I have been living in London for 10 months and have o-so-many good things to say about the city… And all the wonderful places I’ve visited in 10 months, but we’ll start with city life…
Louder than London…
The swoosh of a bus, the roar of a truck… the beeping of traffic lights and the booming of radios from good-in-car sound systems… it is no doubt that London is loud.
And many people who live in “greener spaces” claim to not be able – physically nor mentally – to stay for long within the city walls (within zone eight).
I walk in London for at least an hour every day and I am all too familiar with the loud, overpopulated, over rushed roads and walkways. I don’t enjoy the noise – but neither does it bother me. Many people – especially those far more used to less then _ – ask me how…
How on earth does a conservation ecologist, trained and dedicated to researching and protecting nature, enjoy these streets? What could possibly distract from all the in-your-face FAFFING noise of it all!? Well, put simply, the birds are louder than London.
Whether it be the trill of a robin or the song of the under appreciated blackbird – you can hear this kingdom. Through a small park or pedestrian round about at rush hour. Sitting waiting for a tube at an overground station – you can easily hear these impressive species communicating at all hours of the day – singing (or maybe blaring) away. as we all complain about the constant kurfuffel – at least we are not competing with it!
I think the reason that these songs of effort and prowess so cheer me, lifting my thoughts to ecology despite the big smoke, is the ease of the sound. The tenacity of the species’ calls and their determination to be part of 9-5 city life.
I was recently sitting in a roofed, walled but open air tube station (one direction with a high-banked track, open to the air, the other direction leading into the depths of old bricked tunnels). As I sat on my regular bench, off to work to communicate conservation with whomever I found in my inbox, I clearly heard a blackbird singing from outside the station, down the track, from beyond a bridge and out of sight up the bank… at least 15 meters away. Over the noise of rush-hour underground announcements, Metro-ruffling and the incessant PINGS of smartphones, this blackbird was letting know the females he was around – and that by the sound of his song he’d already had his morning coffee.
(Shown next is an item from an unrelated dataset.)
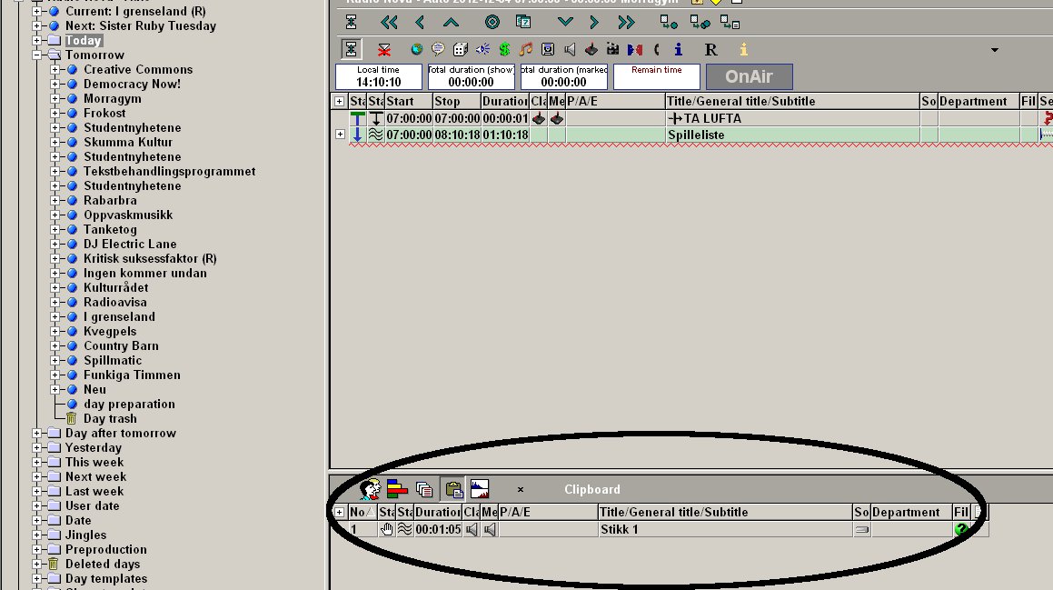Click the OnAir button
1053x590 pixels.
[x=749, y=76]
There is a robin which lives near the Royal Albert Hall – fittingly one of the most famous sites on the planet – and he is glorious. Almost never spotted, his well practised red-breast pumps out the loudest, clearest, most persistent singing I have heard. I can hear him a full, heavily trafficked street away – and at 4am about 20 meters away.
Evolution plays a part in these city musical scores. Volume rising in London, highly concentrated in rush hours, meant that birds had no choice… With perfectly good space, abundant trees, nesting materials and food (so much scrap food), as the city increased in volume, it was either leave a pretty decent place to live – or get louder themselves.
The birds not only got louder but also more adeptly timed. The city birds’ circadian rhythms fully accommodate the humans’ noisiest times. Some do this by singing from 4-6am, some by singing all night long, presumably sleeping in the day.
With one tweet – without an internet connection and not being followed by many – my mind is full of ecology, evolution and is removed from the city streets. as others rush with furrowed brows, my ears are ready, waiting, knowing any tree (of the 10,000 in London) holds life so easily forgot and disastrously frequently ignored.
So although they may not be “lifers” for ornithologists, nor the most popular of species… (though watching the peregrine falcons on the TATE modern is pretty fantastic), I say “nature people” can easily enjoy London, especially when the species are so keen to be heard as well as seen.